**Task objective:**
Output the data unchanged and complete, minus the images.

**Records supplied:**
══════════════════════════════

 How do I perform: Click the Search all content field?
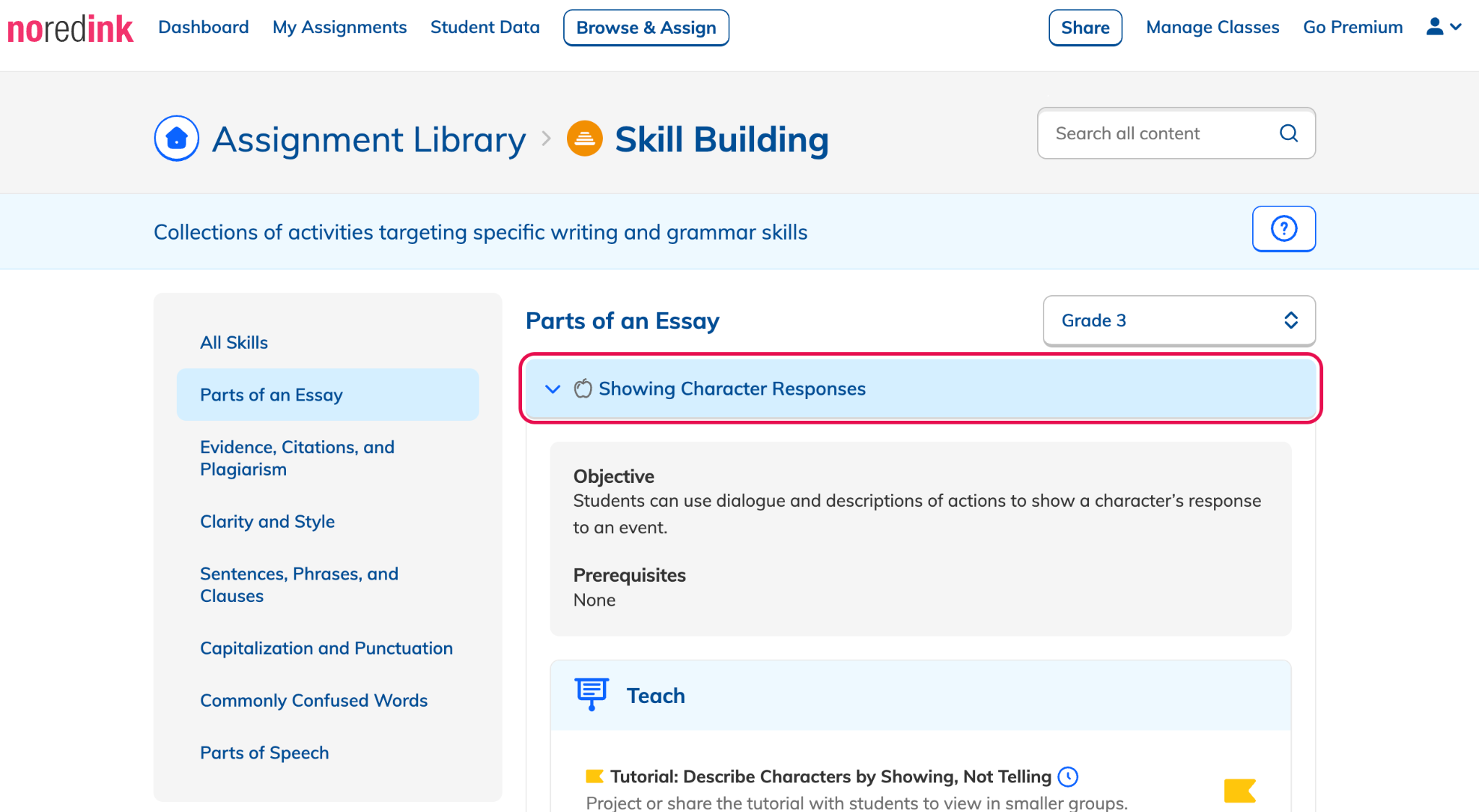tap(1176, 134)
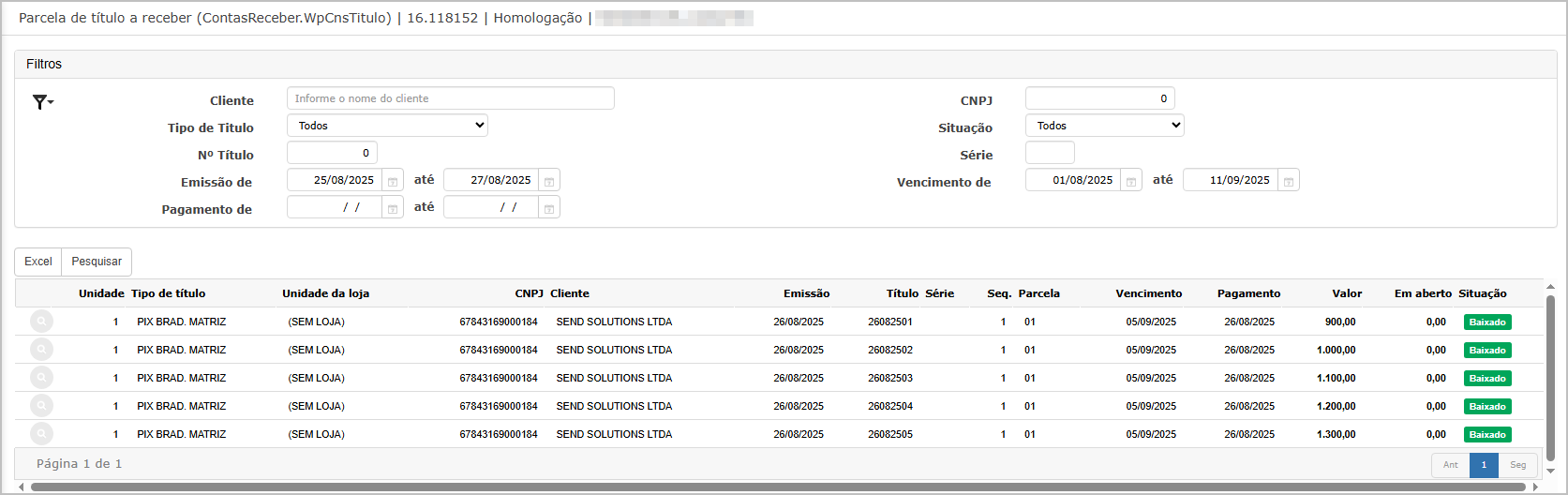Sort by the Vencimento column header

pos(1148,293)
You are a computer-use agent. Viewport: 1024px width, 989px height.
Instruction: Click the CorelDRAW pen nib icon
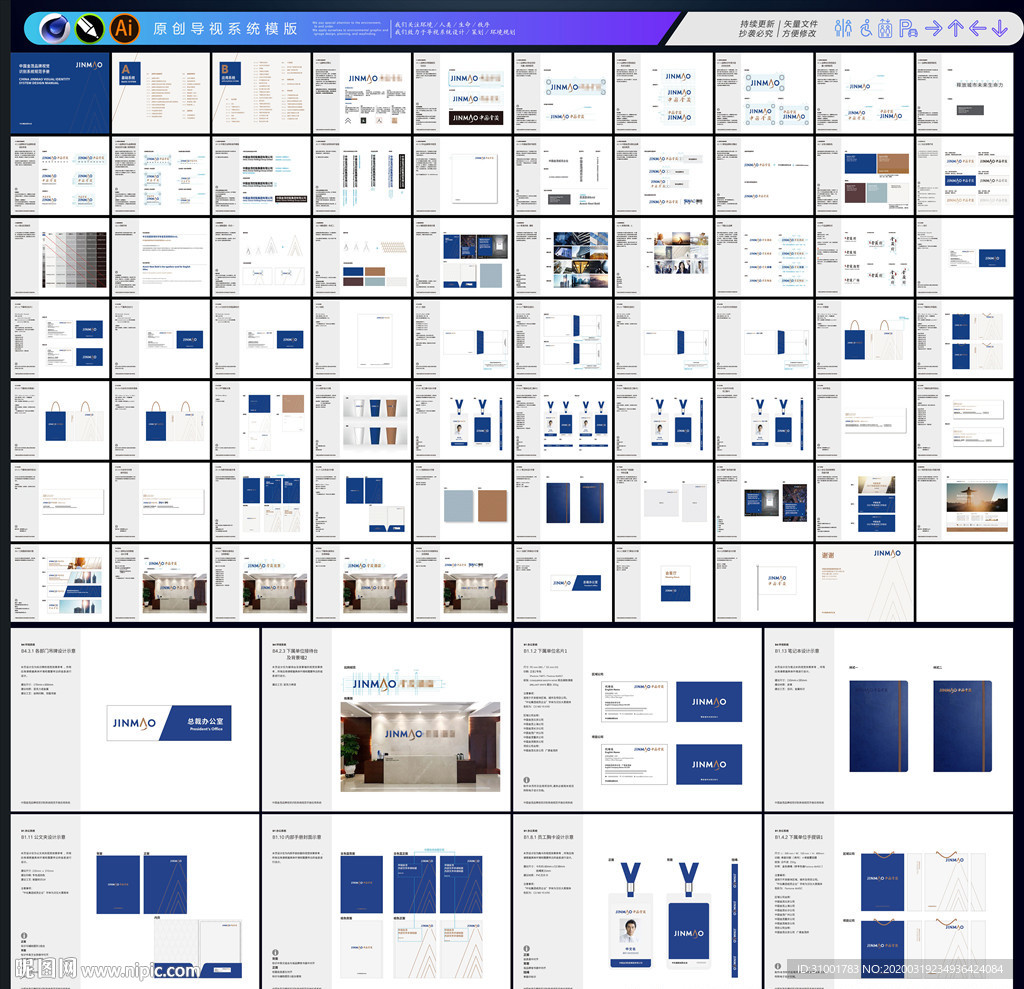(89, 28)
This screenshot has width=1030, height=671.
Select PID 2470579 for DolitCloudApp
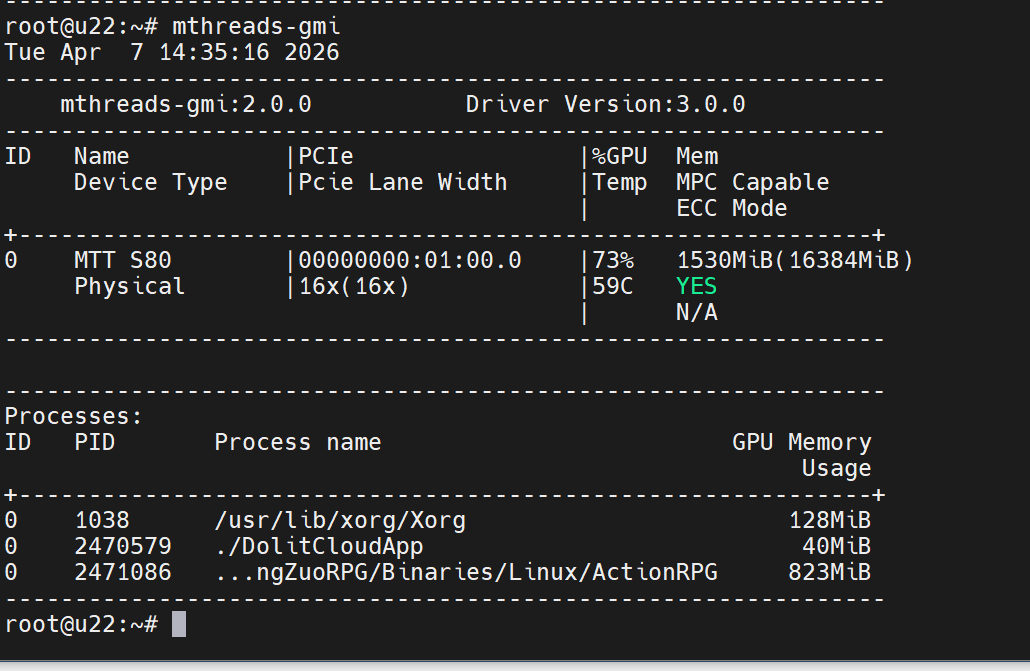[122, 546]
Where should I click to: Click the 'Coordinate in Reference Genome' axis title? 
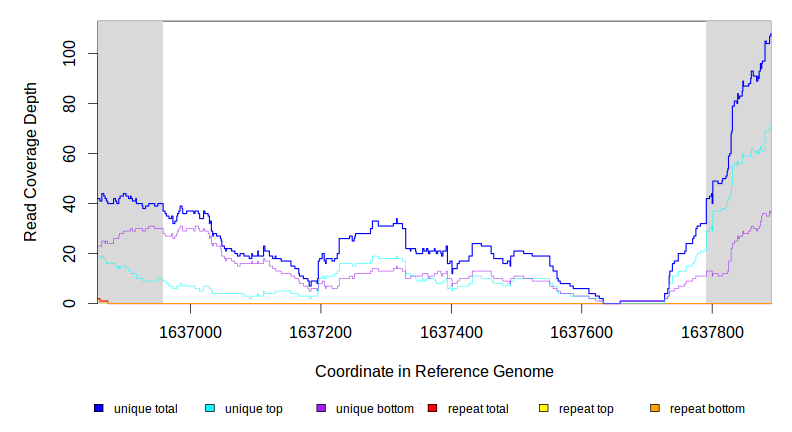(x=434, y=371)
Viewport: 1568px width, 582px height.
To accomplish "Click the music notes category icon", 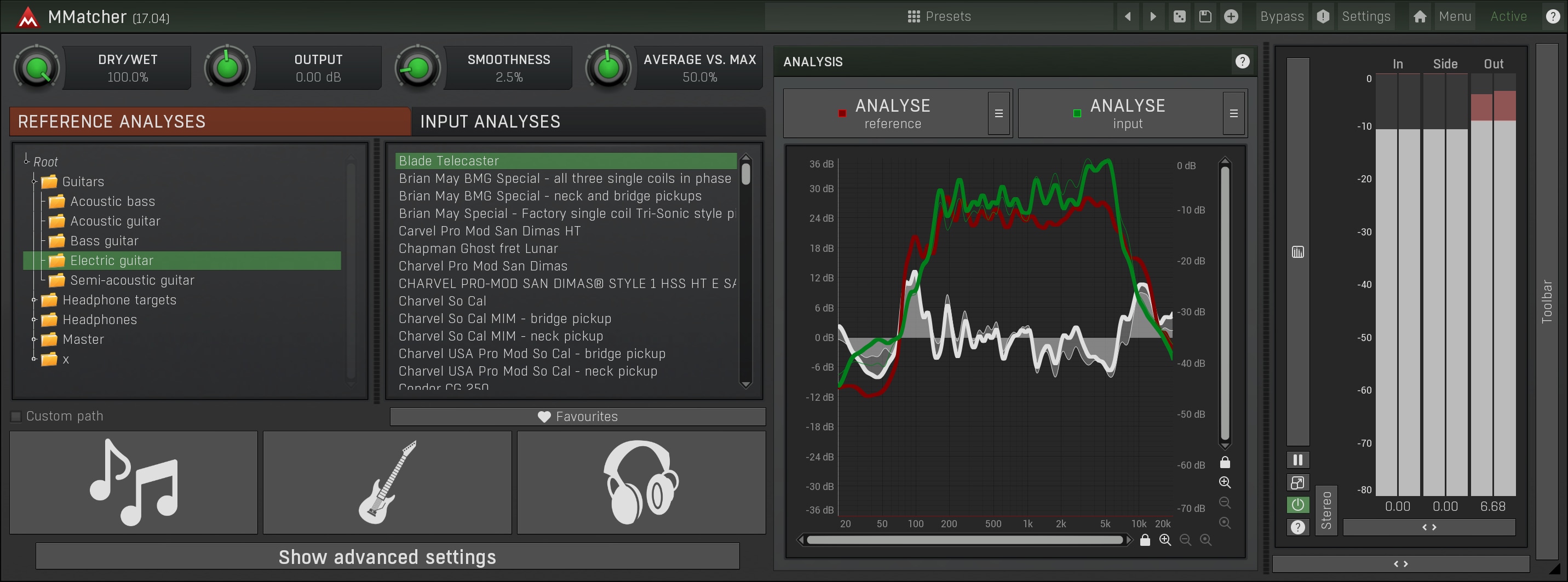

══════════════════════════════

**Your response:**
 How do I perform: Click the Search all content field?
tap(1176, 134)
Sort by the Vencimento column header

pos(1148,293)
You are a computer-use agent. Viewport: 1024px width, 989px height.
Instruction: Click the CorelDRAW pen nib icon
(89, 28)
This screenshot has width=1030, height=671.
Select PID 2470579 for DolitCloudApp
[122, 546]
Where should I click to: Click the 'Coordinate in Reference Genome' axis title? 
(x=434, y=371)
Viewport: 1568px width, 582px height.
To accomplish "Click the music notes category icon", 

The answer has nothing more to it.